- Set task: Write out the rows from the line that contains "You are a computer-use" down to the line that contains "The height and", keeping both of those lines. Leave the pictures out of your answer.

- Dataset entries:
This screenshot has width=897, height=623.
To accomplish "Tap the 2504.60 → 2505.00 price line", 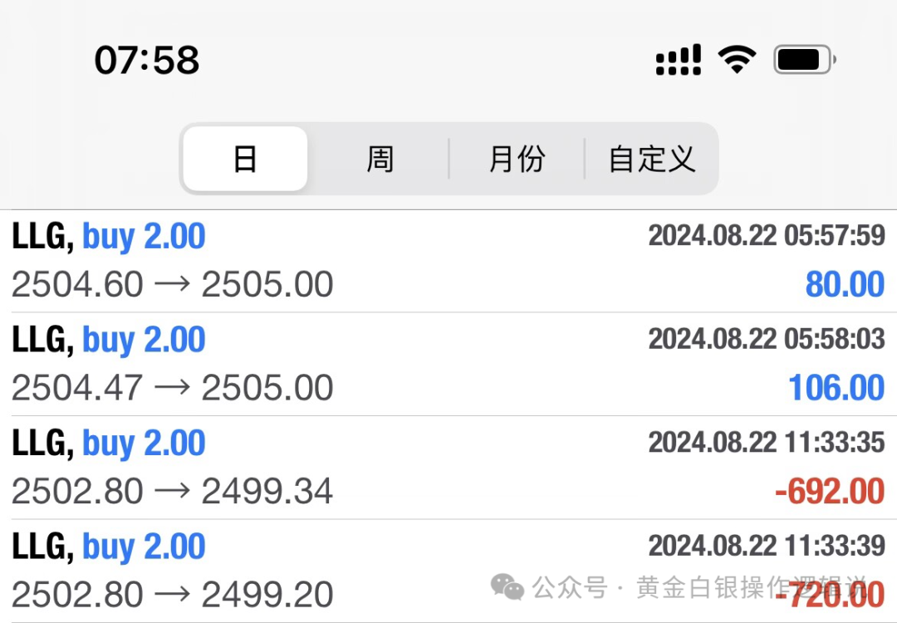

--

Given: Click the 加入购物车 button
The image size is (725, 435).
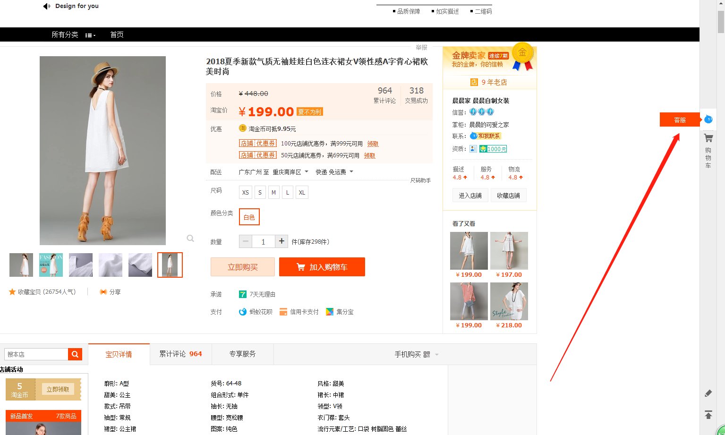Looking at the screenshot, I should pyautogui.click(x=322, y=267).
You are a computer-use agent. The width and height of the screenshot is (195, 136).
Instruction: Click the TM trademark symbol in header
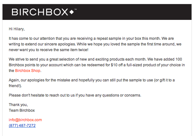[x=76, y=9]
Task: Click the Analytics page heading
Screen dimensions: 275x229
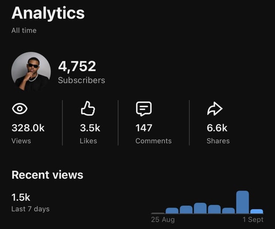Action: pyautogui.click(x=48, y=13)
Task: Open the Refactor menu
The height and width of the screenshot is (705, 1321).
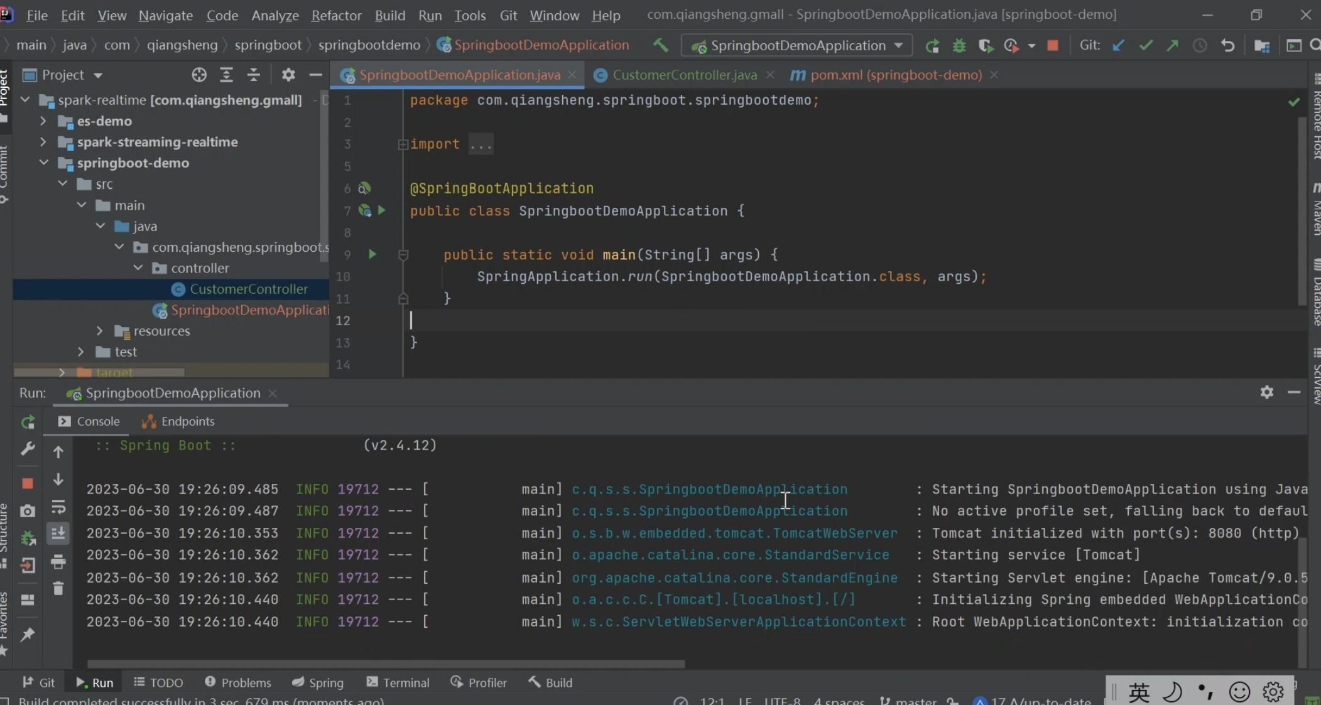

- In response:
You are a computer-use agent. The width and height of the screenshot is (195, 136).
Instruction: Click the TM trademark symbol in header
[x=76, y=9]
Task: Click the Analytics page heading
Screen dimensions: 275x229
Action: pyautogui.click(x=48, y=13)
Task: Open the Refactor menu
The height and width of the screenshot is (705, 1321).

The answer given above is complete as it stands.